It looks like AI has followed Crypto chip wise in going CPU > GPU > ASIC
GPUs, while dominant in training large models, are often too power-hungry and costly for efficient inference at scale. This is opening new opportunities for specialized inference hardware, a market where startups like Untether AI were early pioneers.
In April, then-CEO Chris Walker had highlighted rising demand for Untether’s chips as enterprises sought alternatives to high-power GPUs. “There’s a strong appetite for processors that don’t consume as much energy as Nvidia’s energy-hungry GPUs that are pushing racks to 120 kilowatts,” Walker told CRN. Walker left Untether AI in May.

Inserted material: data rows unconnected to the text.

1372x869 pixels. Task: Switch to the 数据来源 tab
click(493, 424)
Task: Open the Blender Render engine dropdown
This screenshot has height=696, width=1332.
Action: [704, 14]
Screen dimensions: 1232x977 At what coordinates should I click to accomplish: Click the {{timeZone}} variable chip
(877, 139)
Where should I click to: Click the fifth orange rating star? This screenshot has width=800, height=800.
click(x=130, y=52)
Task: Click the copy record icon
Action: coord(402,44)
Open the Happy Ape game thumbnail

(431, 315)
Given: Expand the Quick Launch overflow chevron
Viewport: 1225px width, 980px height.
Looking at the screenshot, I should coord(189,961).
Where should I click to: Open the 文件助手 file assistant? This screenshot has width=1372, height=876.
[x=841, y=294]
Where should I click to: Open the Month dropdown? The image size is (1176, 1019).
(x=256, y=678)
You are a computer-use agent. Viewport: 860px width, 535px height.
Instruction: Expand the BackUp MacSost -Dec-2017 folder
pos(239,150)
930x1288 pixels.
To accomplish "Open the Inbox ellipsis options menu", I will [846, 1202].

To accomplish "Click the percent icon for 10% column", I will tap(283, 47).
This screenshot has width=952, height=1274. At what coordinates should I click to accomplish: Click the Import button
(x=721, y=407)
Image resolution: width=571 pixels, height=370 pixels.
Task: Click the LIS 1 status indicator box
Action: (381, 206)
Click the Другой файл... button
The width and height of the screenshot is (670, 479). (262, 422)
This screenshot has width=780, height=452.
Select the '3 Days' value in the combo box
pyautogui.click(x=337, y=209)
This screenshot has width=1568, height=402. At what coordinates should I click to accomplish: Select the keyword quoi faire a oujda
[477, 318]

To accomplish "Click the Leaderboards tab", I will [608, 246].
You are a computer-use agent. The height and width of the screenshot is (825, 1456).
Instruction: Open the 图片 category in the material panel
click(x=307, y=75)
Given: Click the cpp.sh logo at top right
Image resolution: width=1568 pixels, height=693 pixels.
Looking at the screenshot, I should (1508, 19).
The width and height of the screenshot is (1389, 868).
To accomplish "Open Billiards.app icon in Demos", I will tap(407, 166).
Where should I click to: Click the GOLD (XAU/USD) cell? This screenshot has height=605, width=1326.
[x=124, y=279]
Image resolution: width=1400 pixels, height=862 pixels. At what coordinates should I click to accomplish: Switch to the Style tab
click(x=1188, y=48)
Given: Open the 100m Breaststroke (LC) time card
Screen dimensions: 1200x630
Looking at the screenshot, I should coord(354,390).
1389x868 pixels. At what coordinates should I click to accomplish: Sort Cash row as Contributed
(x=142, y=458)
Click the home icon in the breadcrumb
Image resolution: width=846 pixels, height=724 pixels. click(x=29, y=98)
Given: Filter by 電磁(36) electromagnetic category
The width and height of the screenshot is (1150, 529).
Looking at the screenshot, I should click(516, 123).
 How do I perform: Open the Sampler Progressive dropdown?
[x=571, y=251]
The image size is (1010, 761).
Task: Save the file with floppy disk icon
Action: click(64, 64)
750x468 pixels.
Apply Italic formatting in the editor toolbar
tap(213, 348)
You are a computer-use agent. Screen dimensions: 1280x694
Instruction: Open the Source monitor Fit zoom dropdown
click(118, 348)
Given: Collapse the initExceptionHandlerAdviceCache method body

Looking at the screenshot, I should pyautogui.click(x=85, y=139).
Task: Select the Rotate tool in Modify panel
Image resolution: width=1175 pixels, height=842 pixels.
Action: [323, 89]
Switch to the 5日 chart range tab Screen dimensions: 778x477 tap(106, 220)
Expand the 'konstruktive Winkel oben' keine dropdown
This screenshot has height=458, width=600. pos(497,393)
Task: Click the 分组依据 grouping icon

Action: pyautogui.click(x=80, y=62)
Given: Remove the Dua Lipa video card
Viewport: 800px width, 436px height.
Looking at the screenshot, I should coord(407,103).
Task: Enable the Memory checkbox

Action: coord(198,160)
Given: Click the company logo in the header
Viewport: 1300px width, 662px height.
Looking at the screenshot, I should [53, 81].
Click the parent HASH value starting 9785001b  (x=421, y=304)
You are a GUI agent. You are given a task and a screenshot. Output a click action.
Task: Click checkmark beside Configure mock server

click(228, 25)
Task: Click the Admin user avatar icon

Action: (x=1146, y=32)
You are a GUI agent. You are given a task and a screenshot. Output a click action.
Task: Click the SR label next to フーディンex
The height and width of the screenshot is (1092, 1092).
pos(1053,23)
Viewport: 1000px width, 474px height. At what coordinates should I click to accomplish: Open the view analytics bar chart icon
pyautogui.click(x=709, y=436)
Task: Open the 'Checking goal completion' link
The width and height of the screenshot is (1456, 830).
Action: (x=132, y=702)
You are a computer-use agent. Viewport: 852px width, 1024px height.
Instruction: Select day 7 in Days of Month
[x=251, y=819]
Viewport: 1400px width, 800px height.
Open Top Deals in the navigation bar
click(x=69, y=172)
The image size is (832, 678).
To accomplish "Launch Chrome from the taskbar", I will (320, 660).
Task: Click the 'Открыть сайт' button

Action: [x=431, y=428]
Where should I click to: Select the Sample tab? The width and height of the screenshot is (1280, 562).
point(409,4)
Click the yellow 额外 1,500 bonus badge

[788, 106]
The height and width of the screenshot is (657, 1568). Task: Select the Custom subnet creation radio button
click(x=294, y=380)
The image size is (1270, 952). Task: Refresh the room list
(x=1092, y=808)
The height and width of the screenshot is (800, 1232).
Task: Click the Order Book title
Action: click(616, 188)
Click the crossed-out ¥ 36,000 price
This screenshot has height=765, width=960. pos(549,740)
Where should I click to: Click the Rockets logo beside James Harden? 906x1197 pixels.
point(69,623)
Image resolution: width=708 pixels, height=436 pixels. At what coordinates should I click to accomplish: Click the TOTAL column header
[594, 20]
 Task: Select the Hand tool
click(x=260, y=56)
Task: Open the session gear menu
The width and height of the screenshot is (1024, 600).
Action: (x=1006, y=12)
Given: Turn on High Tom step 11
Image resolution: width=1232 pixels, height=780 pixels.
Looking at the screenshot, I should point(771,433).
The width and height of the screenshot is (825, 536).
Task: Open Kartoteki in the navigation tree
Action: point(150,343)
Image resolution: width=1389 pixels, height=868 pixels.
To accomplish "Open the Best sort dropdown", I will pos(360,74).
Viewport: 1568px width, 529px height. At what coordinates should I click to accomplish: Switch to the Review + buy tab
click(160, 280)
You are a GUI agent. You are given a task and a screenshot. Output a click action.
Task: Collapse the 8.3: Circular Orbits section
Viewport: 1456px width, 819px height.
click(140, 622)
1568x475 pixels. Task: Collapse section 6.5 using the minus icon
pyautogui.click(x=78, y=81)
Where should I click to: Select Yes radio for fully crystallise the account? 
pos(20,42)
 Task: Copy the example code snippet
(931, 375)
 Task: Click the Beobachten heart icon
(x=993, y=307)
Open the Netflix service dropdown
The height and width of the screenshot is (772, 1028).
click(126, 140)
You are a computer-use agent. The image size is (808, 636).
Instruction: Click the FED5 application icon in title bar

Hopefully the training part of AI goes to ASIC’s to reduce costs and energy use but GPU’s continue to improve inference and increase VRAM sizes to the point that AI requires nothing special to run it locally
The ASICs will come as soon as the architecture stabilizes. The problem with building specialized hardware today is it won’t necessarily be capable of running models that come out tomorrow.
With AMD’s IP, they could make a hybrid chip, eg a (for example) bitnet ASIC hanging off a GPU for flexible, cuda-compatible compute where needed.
Nvidia sorta does this now (with tensor cores being a separate part of the die), but with their history of MCM designs, AMD could take it to an extreme.